End him, the voice urged. Claim the depths for your own.
And Poseidon wanted to. He wanted to tear Aegirion apart, to scatter his essence into the trenches where no light could reach. But as the thought burned in his mind, a flash of memory struck him — a girl's voice, faint but warm.
Don't lose yourself, Dom… Promise me.
It was Evelyn. His Evelyn. From before all this.
For a fraction of a second, his grip faltered.
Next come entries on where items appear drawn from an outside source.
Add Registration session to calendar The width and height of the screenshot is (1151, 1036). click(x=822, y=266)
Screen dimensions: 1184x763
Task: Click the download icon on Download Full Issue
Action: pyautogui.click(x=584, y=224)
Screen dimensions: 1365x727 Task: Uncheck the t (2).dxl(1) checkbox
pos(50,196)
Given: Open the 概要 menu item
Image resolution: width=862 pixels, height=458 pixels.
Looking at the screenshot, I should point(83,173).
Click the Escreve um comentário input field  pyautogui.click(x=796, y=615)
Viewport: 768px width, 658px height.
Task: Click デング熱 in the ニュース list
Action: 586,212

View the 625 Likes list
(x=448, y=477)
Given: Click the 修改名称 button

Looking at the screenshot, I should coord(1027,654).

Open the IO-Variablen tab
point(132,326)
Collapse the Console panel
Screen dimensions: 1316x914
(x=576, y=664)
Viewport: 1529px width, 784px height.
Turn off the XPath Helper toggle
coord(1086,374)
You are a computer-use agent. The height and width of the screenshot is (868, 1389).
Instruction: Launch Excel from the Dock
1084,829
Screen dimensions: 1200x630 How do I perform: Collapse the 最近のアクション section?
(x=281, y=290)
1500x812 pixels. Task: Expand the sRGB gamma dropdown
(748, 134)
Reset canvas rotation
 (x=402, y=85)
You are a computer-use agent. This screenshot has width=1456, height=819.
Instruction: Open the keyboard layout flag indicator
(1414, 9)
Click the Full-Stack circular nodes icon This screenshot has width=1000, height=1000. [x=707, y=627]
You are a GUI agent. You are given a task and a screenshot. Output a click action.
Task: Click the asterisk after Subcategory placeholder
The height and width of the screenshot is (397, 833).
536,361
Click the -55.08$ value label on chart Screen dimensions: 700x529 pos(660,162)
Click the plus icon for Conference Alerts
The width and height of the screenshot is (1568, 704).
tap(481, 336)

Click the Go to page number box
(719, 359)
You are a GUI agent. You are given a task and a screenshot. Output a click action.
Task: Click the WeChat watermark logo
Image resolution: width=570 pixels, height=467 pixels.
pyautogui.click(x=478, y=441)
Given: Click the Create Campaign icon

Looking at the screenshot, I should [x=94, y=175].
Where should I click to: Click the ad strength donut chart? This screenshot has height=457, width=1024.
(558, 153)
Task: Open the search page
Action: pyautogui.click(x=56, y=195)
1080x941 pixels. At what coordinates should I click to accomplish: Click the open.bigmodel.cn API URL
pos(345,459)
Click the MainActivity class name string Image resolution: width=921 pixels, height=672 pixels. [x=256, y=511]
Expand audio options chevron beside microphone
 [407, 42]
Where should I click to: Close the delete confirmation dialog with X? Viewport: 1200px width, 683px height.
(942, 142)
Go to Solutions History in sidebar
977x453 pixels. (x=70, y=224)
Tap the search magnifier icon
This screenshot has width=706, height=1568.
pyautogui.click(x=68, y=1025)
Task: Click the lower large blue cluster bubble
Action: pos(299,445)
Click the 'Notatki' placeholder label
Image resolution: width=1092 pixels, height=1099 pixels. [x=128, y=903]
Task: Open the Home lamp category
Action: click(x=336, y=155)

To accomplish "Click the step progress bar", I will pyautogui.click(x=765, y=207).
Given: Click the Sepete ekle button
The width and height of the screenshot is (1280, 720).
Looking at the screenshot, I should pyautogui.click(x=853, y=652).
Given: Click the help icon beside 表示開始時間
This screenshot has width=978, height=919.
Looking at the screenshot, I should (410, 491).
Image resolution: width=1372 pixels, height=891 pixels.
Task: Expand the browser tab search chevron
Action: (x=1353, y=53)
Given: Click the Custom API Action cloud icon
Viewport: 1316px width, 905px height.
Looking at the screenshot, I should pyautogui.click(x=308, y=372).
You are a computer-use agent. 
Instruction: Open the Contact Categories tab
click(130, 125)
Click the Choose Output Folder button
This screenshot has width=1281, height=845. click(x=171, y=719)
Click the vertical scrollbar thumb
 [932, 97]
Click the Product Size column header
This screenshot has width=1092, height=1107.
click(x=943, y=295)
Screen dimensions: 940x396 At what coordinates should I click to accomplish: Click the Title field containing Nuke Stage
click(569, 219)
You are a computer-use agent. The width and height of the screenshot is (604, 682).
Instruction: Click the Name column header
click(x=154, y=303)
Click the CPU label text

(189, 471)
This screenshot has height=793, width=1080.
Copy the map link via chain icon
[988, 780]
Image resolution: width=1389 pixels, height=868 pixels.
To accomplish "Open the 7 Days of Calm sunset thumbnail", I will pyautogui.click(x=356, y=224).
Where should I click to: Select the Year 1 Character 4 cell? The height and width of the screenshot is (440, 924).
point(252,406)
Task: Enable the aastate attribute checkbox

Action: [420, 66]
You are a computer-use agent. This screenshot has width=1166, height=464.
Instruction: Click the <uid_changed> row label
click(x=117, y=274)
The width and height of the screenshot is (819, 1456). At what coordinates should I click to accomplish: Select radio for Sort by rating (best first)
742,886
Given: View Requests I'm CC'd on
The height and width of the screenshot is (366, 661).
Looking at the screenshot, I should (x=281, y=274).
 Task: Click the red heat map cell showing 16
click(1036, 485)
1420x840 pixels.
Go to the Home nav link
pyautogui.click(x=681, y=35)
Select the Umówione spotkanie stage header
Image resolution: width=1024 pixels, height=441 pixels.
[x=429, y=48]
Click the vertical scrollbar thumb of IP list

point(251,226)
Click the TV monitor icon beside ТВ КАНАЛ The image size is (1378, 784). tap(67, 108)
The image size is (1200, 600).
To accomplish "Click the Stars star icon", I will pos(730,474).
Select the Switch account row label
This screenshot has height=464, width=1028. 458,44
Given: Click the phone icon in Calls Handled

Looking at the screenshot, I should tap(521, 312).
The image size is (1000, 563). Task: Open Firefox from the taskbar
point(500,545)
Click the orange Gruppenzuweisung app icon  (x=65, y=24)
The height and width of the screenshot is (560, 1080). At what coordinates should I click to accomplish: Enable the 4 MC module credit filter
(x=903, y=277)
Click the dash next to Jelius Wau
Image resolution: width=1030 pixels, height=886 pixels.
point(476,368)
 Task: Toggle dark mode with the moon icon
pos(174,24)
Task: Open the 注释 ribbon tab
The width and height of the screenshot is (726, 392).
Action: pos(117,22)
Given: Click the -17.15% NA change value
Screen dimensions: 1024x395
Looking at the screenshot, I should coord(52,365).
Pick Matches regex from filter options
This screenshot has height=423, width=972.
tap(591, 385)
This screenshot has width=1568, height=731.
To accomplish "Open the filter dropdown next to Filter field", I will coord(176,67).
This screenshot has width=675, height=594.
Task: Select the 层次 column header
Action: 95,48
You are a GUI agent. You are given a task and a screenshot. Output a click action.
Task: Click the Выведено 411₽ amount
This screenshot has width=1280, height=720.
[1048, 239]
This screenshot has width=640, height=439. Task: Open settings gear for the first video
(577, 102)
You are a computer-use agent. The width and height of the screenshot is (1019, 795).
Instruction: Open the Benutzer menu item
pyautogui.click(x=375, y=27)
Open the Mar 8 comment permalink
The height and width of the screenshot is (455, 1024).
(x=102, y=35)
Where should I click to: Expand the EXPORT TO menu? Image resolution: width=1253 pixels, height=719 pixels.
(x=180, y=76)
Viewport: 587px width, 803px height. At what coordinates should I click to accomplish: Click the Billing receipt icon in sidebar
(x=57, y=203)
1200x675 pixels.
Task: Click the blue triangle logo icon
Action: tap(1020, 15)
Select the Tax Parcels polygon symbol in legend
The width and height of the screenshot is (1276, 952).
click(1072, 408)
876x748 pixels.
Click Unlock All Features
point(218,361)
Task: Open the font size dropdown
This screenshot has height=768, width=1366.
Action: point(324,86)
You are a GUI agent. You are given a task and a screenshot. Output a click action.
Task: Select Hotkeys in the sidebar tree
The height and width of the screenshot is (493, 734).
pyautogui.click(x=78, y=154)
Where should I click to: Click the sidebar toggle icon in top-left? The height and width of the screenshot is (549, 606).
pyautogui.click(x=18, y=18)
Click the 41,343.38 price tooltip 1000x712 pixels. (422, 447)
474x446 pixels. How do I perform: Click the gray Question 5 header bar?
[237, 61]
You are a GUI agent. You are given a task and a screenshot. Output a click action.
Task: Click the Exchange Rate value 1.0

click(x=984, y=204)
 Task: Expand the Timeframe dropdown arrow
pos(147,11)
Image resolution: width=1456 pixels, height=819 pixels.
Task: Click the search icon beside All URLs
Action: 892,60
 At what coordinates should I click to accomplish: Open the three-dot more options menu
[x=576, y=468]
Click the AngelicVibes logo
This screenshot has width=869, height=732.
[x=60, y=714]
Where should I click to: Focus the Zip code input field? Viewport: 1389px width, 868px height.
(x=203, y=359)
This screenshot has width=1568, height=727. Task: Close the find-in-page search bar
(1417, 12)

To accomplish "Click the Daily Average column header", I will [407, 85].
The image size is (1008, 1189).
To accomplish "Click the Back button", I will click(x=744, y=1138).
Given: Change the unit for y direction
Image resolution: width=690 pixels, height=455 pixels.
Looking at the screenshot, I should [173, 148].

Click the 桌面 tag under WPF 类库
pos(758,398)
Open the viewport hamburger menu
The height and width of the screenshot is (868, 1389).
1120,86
Aegirion saw the hesitation and struck, driving his trident toward Poseidon's heart. The impact sent a shockwave that split the sea for miles, exposing the black floor of the ocean. Water roared back in, but Poseidon had already twisted away, the weapon grazing his side instead of impaling him.
Blood — red, human blood — spilled into the water.
"You bleed," Aegirion said in disbelief. "You are no god. You are a man in stolen skin."
Poseidon's gaze hardened. "Maybe. But even a man can drown a god."
He slammed his trident into the vortex, and the ocean responded with a force neither of them had commanded before. From the depths rose a shadow — vast, serpentine, crowned with jagged coral horns. The Leviathan.
Its roar shook the bones of the world.
Even Aegirion stepped back, eyes widening. "You can't…"
"Oh, I can," Poseidon said, voice steady as the beast coiled around them. "And I will."
The Leviathan struck, its jaws closing around Aegirion in a cyclone of foam and teeth. The god of tides screamed, his form flickering like a flame in a gale, before the creature dragged him into the abyss.
The ocean went still.
Poseidon stood alone in the silence, his trident's tip resting on the water's surface. Rain fell once more, this time unshaped, natural. But inside him, Thalorin's heartbeat still thundered.
You hesitated, the voice said, not angry, but curious. Why?
Poseidon stared into the dark horizon. "Because I'm not just you," he answered. "And I never will be."